Gib alle folgenden Zeilen vollständig wieder und skaliere dabei jeden Koordinatenwert mit dem Faktor 1,45, gerundet auf ganze Zahlen, wobei ab ,5 aufgerundet wird. Lass die Bilder weg.

[Daten zu Zielpositionen]

○ ○ ○ ○ ○ ○ ○

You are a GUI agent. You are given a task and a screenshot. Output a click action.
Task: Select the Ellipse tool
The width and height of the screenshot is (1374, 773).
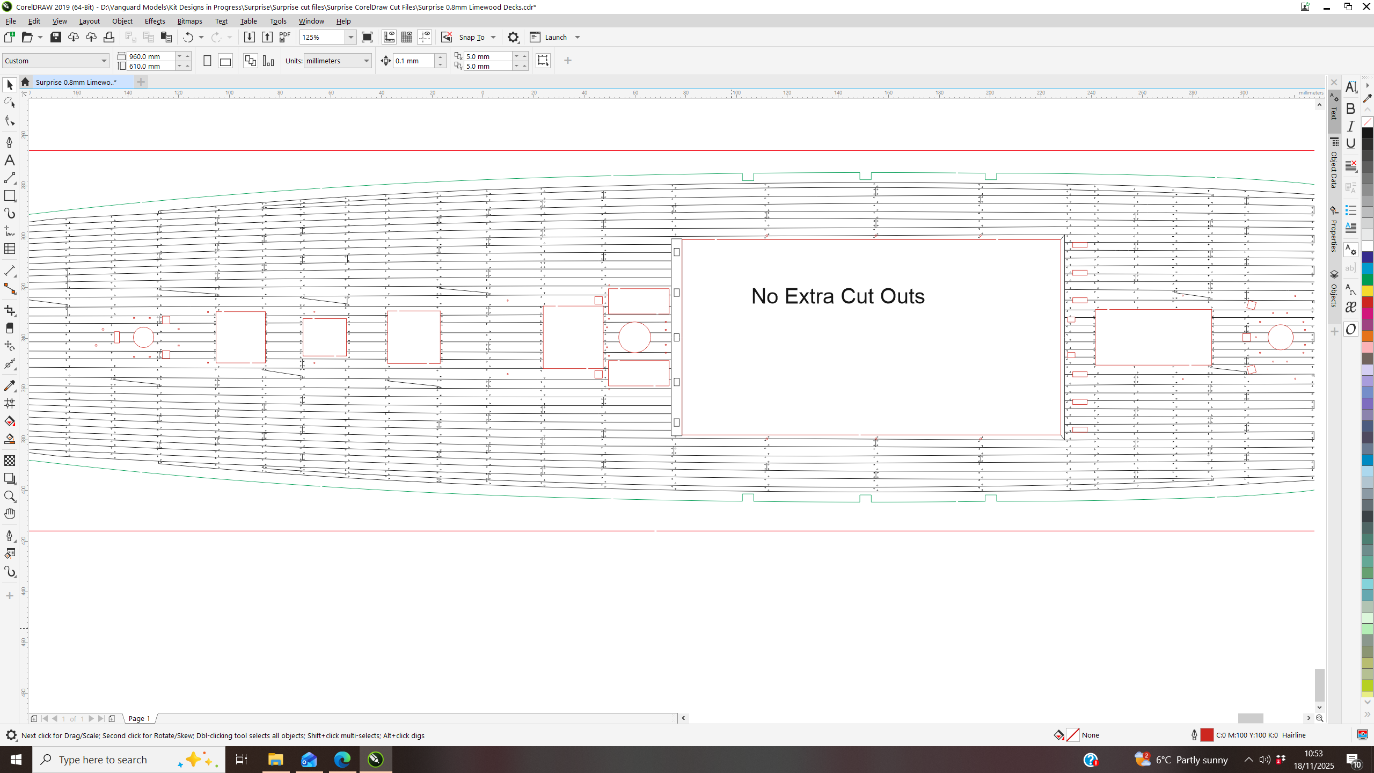[10, 213]
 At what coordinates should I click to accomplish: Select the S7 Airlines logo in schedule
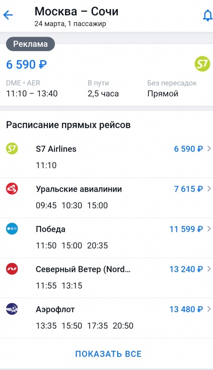tap(12, 148)
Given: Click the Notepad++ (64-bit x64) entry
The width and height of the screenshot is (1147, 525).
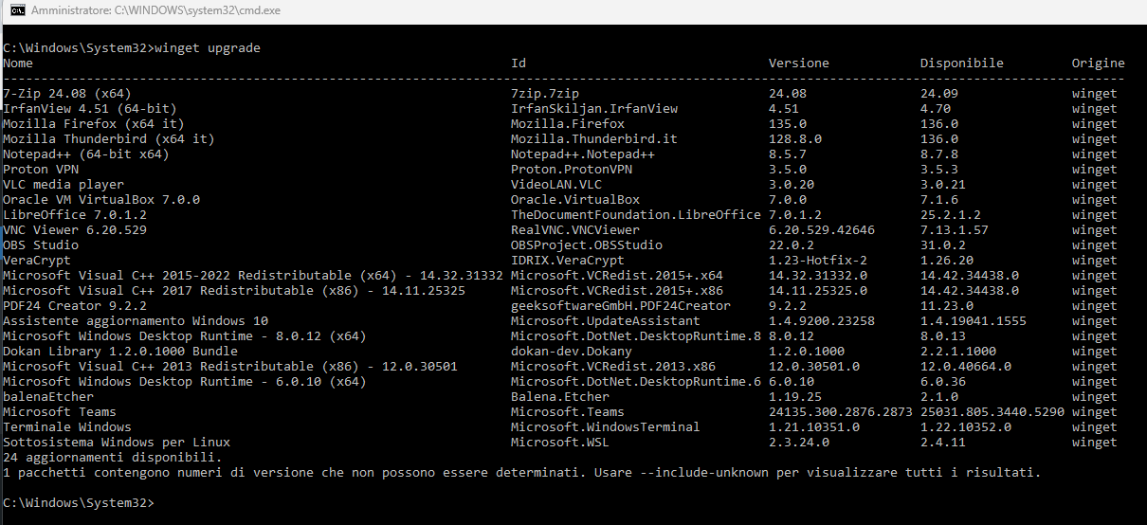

○ ○ ○ ○ ○ ○ ○

Ausgabe =>
You are a GUI agent. You are given a task and a screenshot. Output a click action.
Task: Select the Ellipse tool
The width and height of the screenshot is (1374, 773).
[15, 309]
 At what coordinates should I click to accomplish: Select the S7 Airlines logo in schedule
tap(17, 215)
Given: Click the Notepad++ (64-bit x64) entry
The width and height of the screenshot is (1147, 525).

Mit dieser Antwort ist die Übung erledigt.